» TASK DETAILS
Turn the records below into a numbered list with one line per item, and leave out the blank lines.

» LISTED ENTRIES
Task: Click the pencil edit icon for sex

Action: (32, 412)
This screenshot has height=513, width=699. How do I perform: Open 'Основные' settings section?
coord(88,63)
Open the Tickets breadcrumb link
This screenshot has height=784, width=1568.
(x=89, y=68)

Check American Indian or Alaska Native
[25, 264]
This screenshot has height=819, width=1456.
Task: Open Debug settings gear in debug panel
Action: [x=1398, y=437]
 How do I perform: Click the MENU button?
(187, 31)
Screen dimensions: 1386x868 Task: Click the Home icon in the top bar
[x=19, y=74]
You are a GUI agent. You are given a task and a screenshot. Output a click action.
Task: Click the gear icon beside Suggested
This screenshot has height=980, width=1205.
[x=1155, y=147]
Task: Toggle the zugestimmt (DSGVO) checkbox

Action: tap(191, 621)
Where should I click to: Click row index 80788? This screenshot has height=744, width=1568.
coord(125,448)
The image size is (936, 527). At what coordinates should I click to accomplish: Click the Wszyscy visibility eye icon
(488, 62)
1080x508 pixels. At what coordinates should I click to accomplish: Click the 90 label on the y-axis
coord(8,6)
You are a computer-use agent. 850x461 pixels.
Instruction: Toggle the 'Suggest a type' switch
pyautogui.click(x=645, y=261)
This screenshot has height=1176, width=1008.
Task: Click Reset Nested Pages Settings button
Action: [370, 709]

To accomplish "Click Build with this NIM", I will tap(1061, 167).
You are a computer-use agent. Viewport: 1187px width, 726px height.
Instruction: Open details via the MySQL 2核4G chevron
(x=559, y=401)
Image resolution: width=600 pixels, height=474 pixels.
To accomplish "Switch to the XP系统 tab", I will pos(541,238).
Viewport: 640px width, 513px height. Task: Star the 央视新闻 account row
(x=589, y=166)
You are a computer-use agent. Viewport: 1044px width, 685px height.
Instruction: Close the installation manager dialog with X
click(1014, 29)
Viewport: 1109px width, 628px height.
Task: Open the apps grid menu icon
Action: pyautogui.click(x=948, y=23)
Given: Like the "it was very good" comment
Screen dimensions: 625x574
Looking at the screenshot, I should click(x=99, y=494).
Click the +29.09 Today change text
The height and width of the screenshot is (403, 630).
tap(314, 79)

» ANSWER TO THIS TASK
1. Task: Click the pencil edit icon for sex
2. Action: (32, 412)
3. This screenshot has height=513, width=699. How do I perform: Open 'Основные' settings section?
4. coord(88,63)
5. Open the Tickets breadcrumb link
6. This screenshot has height=784, width=1568.
7. (x=89, y=68)
8. Check American Indian or Alaska Native
9. [25, 264]
10. This screenshot has height=819, width=1456.
11. Task: Open Debug settings gear in debug panel
12. Action: [x=1398, y=437]
13.  How do I perform: Click the MENU button?
14. (187, 31)
15. Screen dimensions: 1386x868 Task: Click the Home icon in the top bar
16. [x=19, y=74]
17. You are a GUI agent. You are given a task and a screenshot. Output a click action.
18. Task: Click the gear icon beside Suggested
19. This screenshot has height=980, width=1205.
20. [x=1155, y=147]
21. Task: Toggle the zugestimmt (DSGVO) checkbox
22. Action: tap(191, 621)
23. Where should I click to: Click row index 80788? This screenshot has height=744, width=1568.
24. coord(125,448)
25. The image size is (936, 527). At what coordinates should I click to accomplish: Click the Wszyscy visibility eye icon
26. (488, 62)
27. 1080x508 pixels. At what coordinates should I click to accomplish: Click the 90 label on the y-axis
28. coord(8,6)
29. You are a computer-use agent. 850x461 pixels.
30. Instruction: Toggle the 'Suggest a type' switch
31. pyautogui.click(x=645, y=261)
32. This screenshot has height=1176, width=1008.
33. Task: Click Reset Nested Pages Settings button
34. Action: [370, 709]
35. To accomplish "Click Build with this NIM", I will tap(1061, 167).
36. You are a computer-use agent. Viewport: 1187px width, 726px height.
37. Instruction: Open details via the MySQL 2核4G chevron
38. (x=559, y=401)
39. Image resolution: width=600 pixels, height=474 pixels.
40. To accomplish "Switch to the XP系统 tab", I will pos(541,238).
41. Viewport: 640px width, 513px height. Task: Star the 央视新闻 account row
42. (x=589, y=166)
43. You are a computer-use agent. Viewport: 1044px width, 685px height.
44. Instruction: Close the installation manager dialog with X
45. click(1014, 29)
46. Viewport: 1109px width, 628px height.
47. Task: Open the apps grid menu icon
48. Action: pyautogui.click(x=948, y=23)
49. Given: Like the "it was very good" comment
50. Screen dimensions: 625x574
51. Looking at the screenshot, I should click(x=99, y=494).
52. Click the +29.09 Today change text
53. The height and width of the screenshot is (403, 630).
54. tap(314, 79)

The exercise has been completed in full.